As always, I've shared a brief excerpt from each poem. Follow the link to read the complete work.

"A Brief for the Defense"
Jack Gilbert

We must risk delight. We can do without pleasure,
but not delight. Not enjoyment. We must have
the stubbornness to accept our gladness in the ruthless
furnace of this world.

"The News"
Emilie Lygren

Each morning we listen for what is breaking—

the sound of a thousand tragedies fills the air,
shattering that never stops,
headlines, a fleet of anchors tangled at our feet.

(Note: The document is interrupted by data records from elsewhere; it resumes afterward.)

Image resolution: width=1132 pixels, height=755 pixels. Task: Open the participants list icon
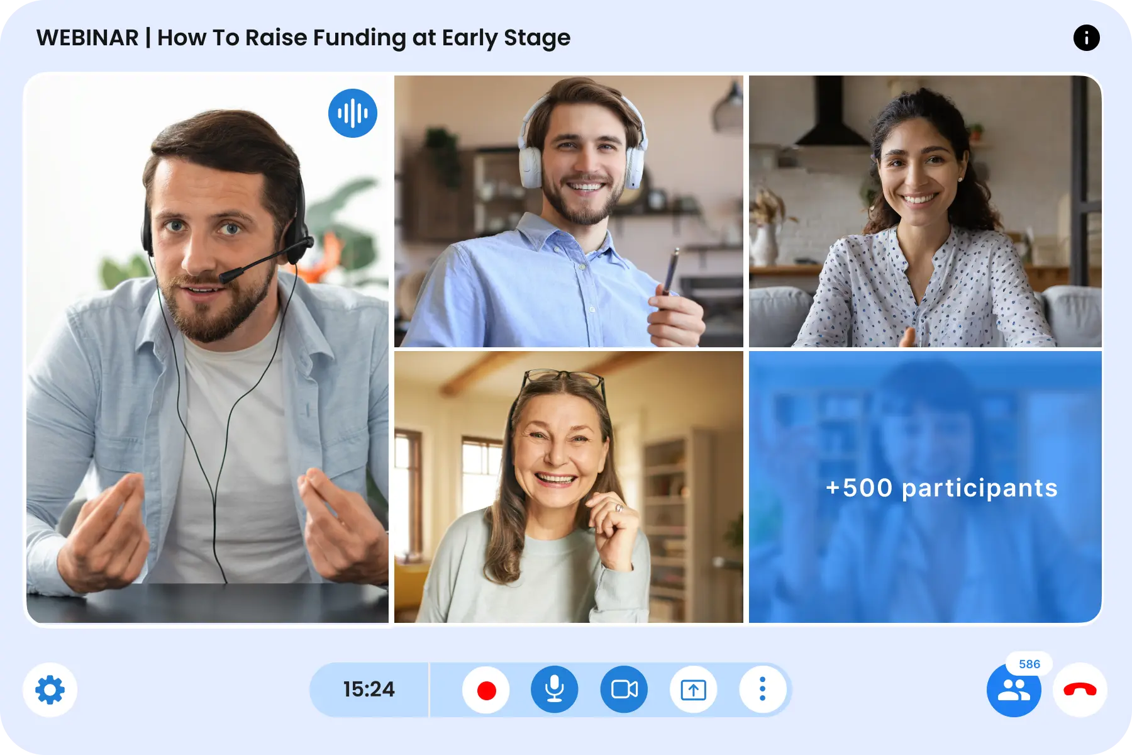(1014, 690)
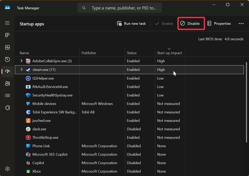Switch to the Performance page icon

click(x=7, y=48)
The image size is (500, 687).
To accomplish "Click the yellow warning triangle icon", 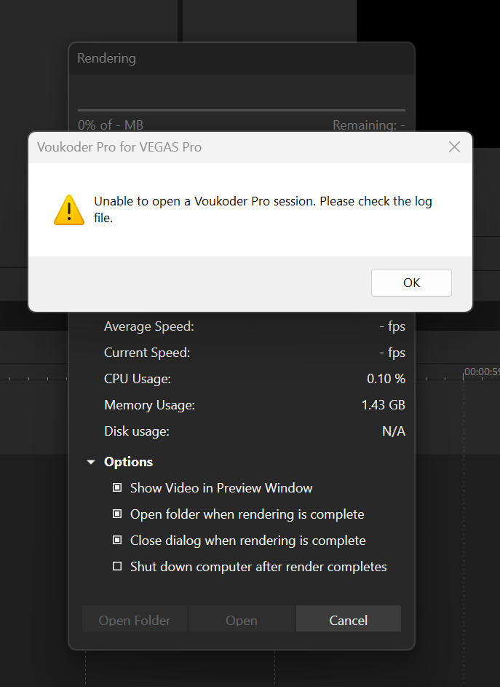I will 68,210.
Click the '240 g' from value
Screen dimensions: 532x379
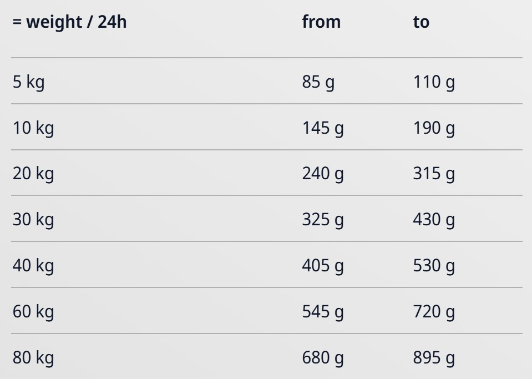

"Everything is Plundered, Betrayed, Sold"
Anna Akhmatova, translated by Stanley Kunitz

Why then do we not despair?
By day, from the surrounding woods,
cherries blow summer into town;
at night the deep transparent skies
glitter with new galaxies.

"Testimony"
Rebecca Baggett

I want to say, like Neruda,
that I am waiting for
"a great and common tenderness,"
that I still believe
we are capable of attention,
that anyone who notices the world
must want to save it.

"Adrift"
Mark Nepo

Everything is beautiful and I am so sad.
This is how the heart makes a duet of
wonder and grief. The light spraying
through the lace of the fern is as delicate
as the fibers of memory forming their web
around the knot in my throat.

"Fear and Love"
Jim Moore 

I wish I could make the argument that a river
and a sunset plus a calm disregard of the ego
are enough. But whatever comes next must include
tents in the parking lot, that homeless camp
on the way to the airport,
and the hole in your cheek
from the cancer removed yesterday.

"September, 1918"
Amy Lowell

Some day there will be no war,
Then I shall take out this afternoon
And turn it in my fingers,
And remark the sweet taste of it upon my palate,
And note the crisp variety of its flights of leaves.

"Prayer"
Teddy Macker 

dear lord in this time of darkness
may we be unafraid to mourn and together and hugely

may dignity lose its scaffolding
faces crumble like bricks

dear lord let grief come to grief

and then o lord help us to see the bees yet in the lavender
the spokes of sunlight down through the oaks

"Sometimes"
David Budbill

I know in the next minute or tomorrow all this may be
taken from me, and therefore I've got to say, right now,
what I feel and know and see, I've got to say, right now,
how beautiful and sweet this world can be.

"Sweetness"
Stephen Dunn

Often a sweetness comes   
as if on loan, stays just long enough   

to make sense of what it means to be alive,
   then returns to its dark   
source. As for me, I don’t care   

where it’s been, or what bitter road
   it’s traveled   
to come so far, to taste so good.

"Please"
Rosemerry Wahtola Trommer

We need you to remind us we can
be furious and scared and near feral
over injustice and still thrill at the taste
of a strawberry, ripe and sweet,
can still meet a stranger and shake
their hand, believing in their humanness.

"Thanks"
W.S. Merwin

with the animals dying around us
taking our feelings we are saying thank you
with the forests falling faster than the minutes
of our lives we are saying thank you
with the words going out like cells of a brain
with the cities growing over us
we are saying thank you faster and faster
with nobody listening we are saying thank you
thank you we are saying and waving
dark though it is

A question for you: Do you have a favorite poem, or one that's painful to read, that belongs on this list? I have the memory of reading another one that has been reprinted many places that I now can't find so I'd love to get more titles and links.